Information given:
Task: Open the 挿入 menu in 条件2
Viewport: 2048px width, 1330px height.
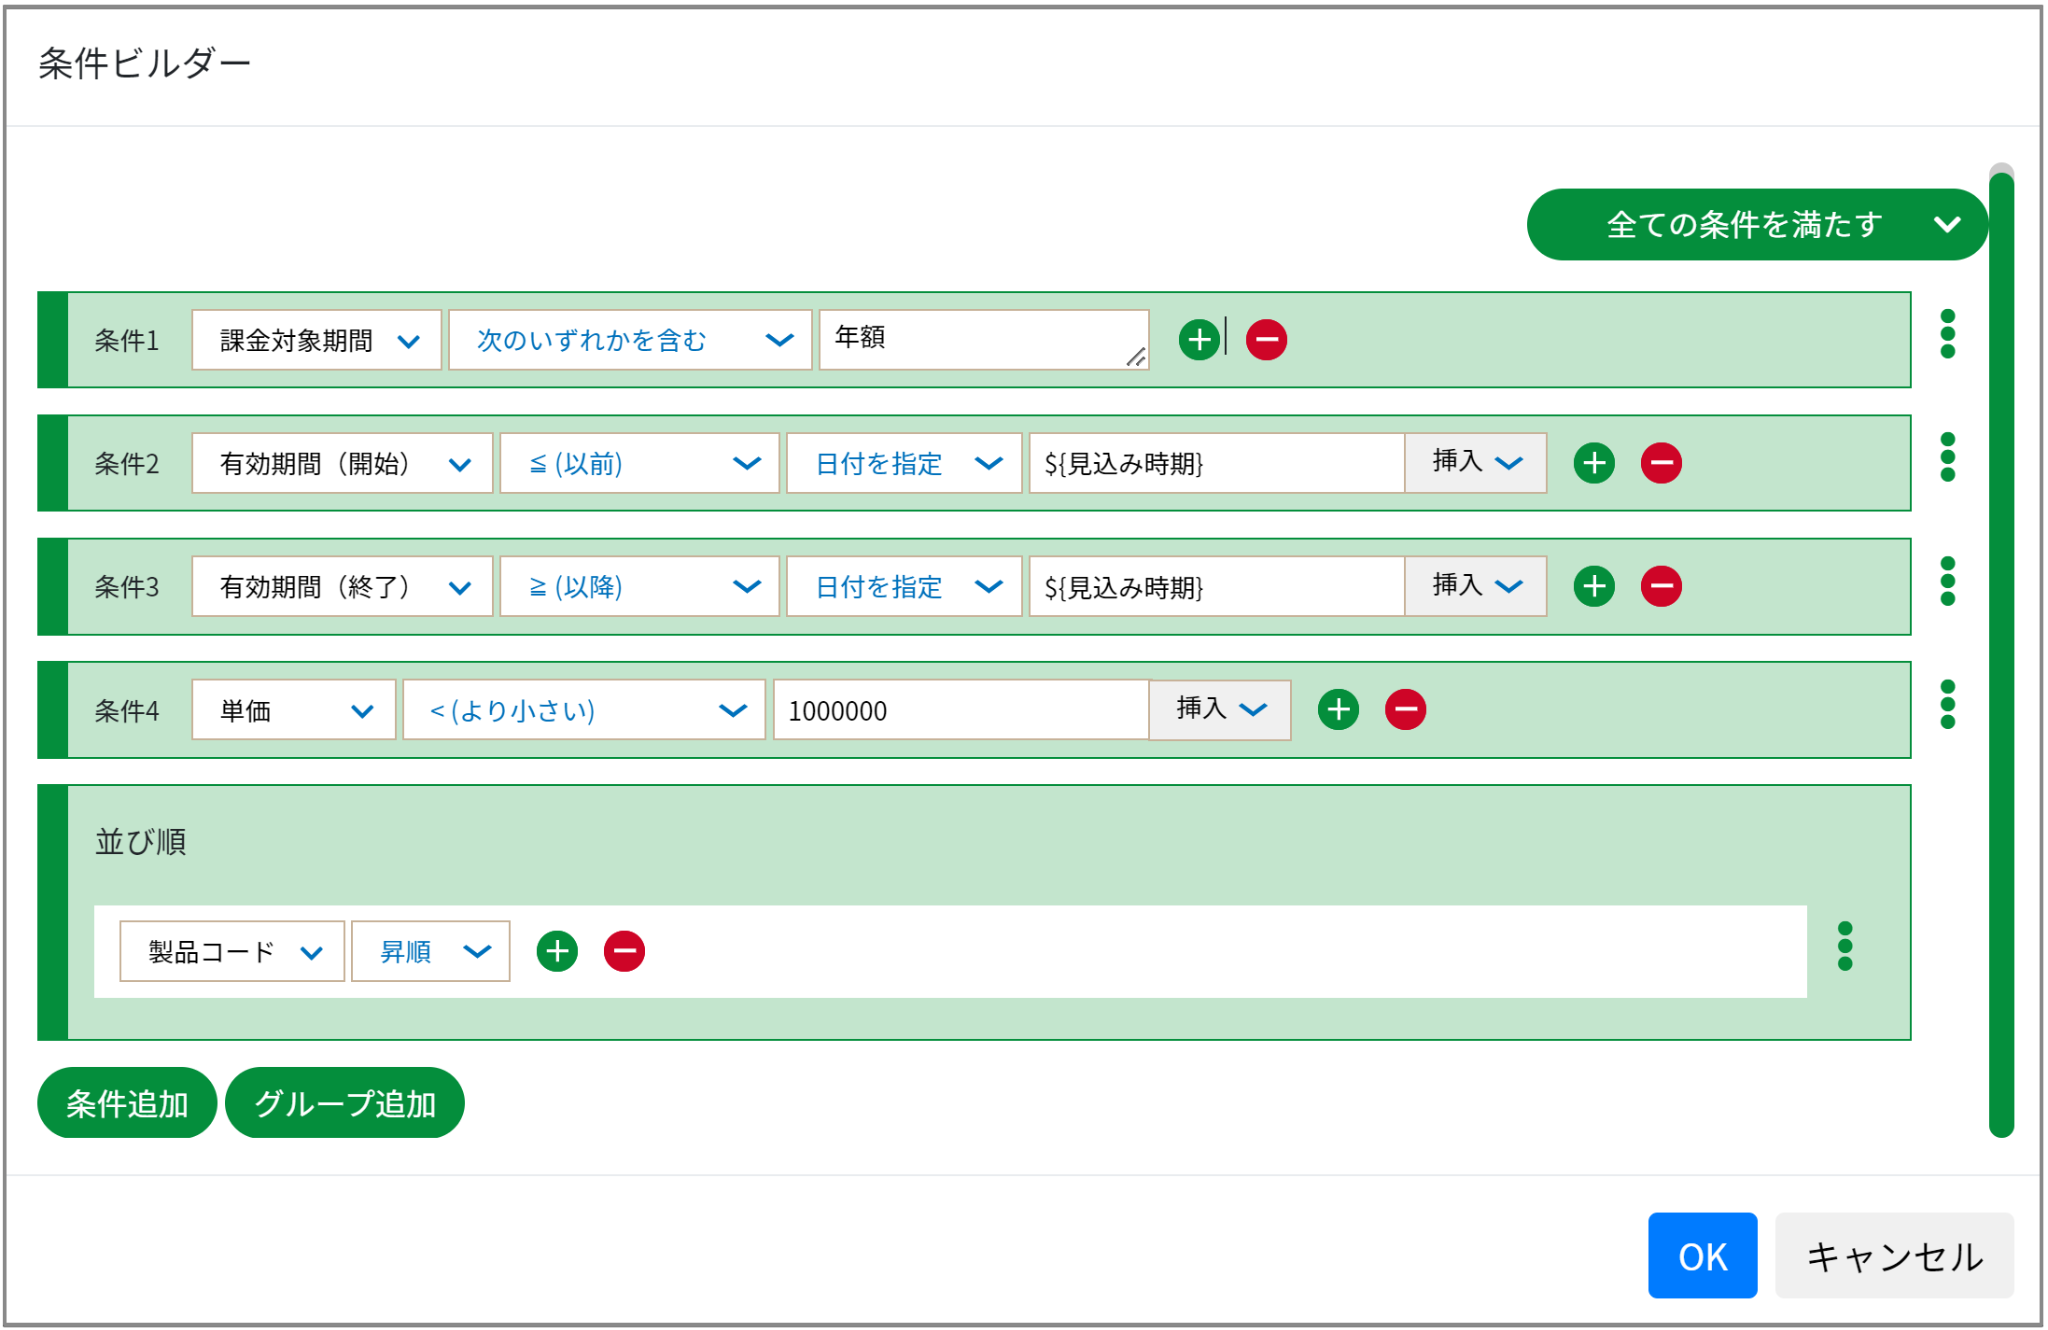Action: point(1476,463)
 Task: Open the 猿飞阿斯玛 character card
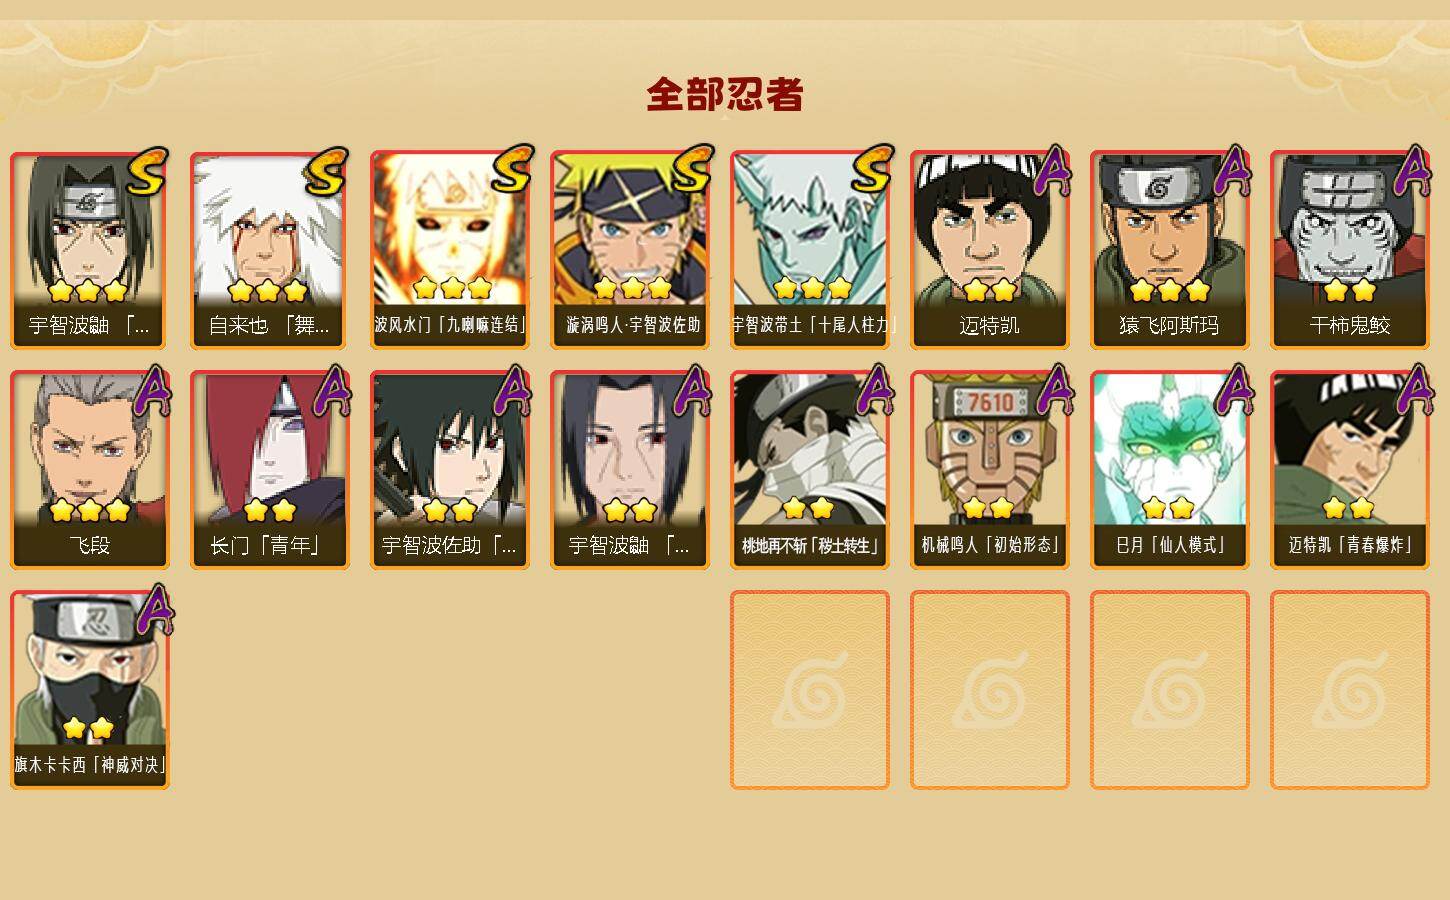pyautogui.click(x=1169, y=250)
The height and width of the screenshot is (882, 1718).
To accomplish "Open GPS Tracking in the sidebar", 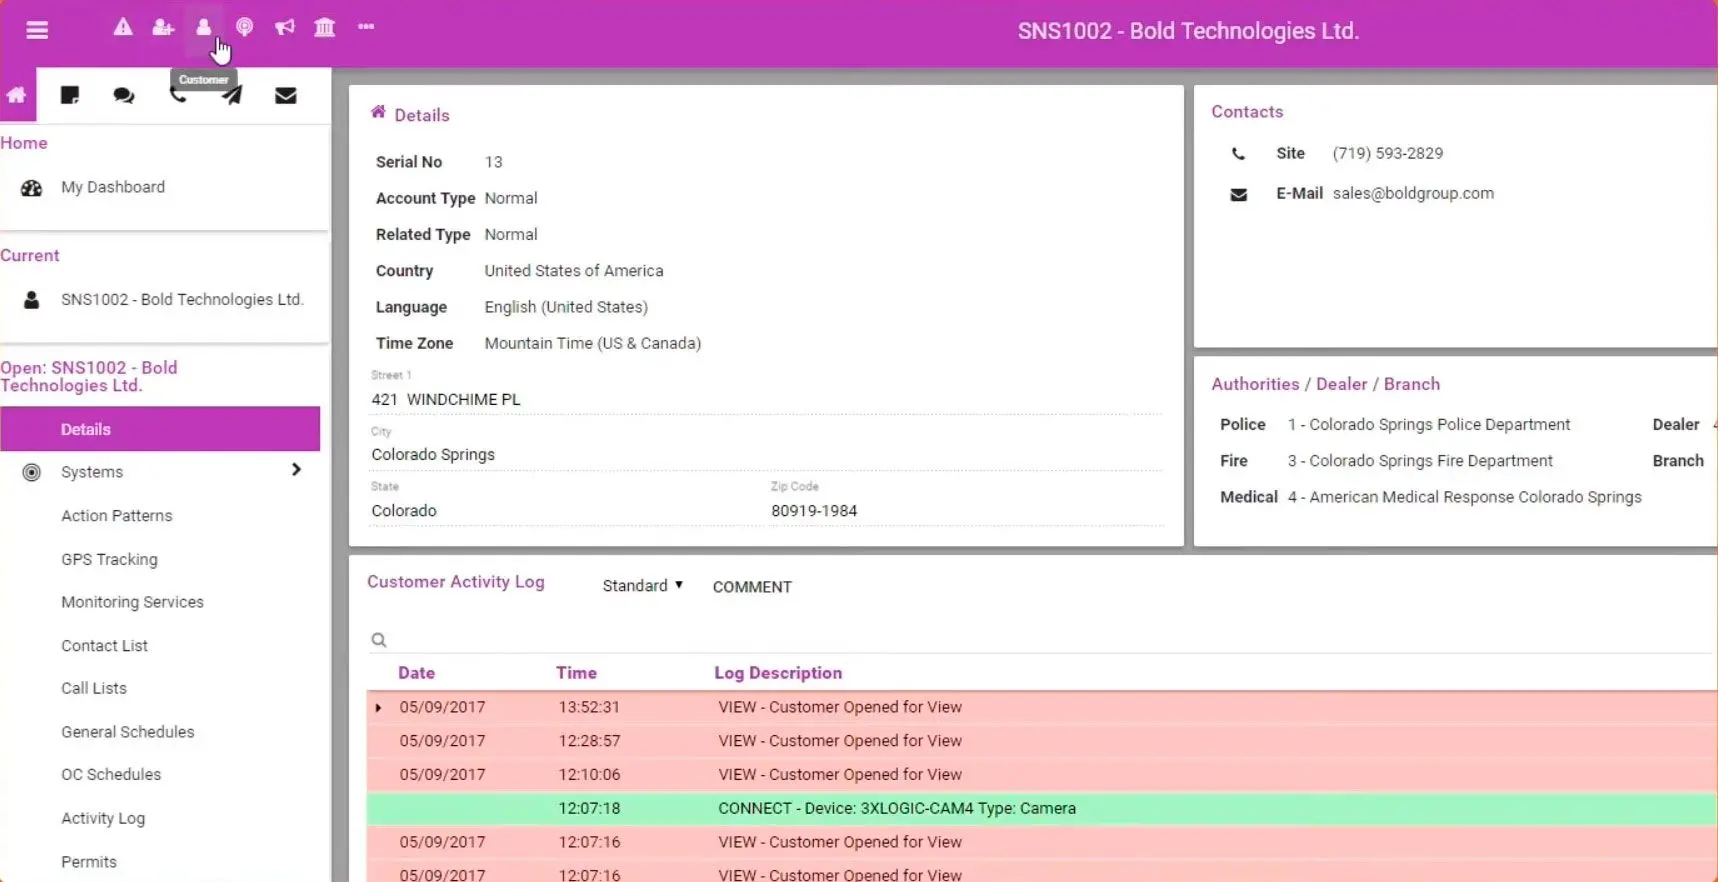I will click(x=109, y=559).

Task:
Take the material above from the line bearing "Viewport: 2048px width, 1330px height." through the line bearing "The height and" and write it out exactly, both end lines included. Pictures stay out.

Response box:
Viewport: 2048px width, 1330px height.
Action: point(1476,463)
 Task: Open the 猿飞阿斯玛 character card
pyautogui.click(x=1169, y=250)
The height and width of the screenshot is (882, 1718).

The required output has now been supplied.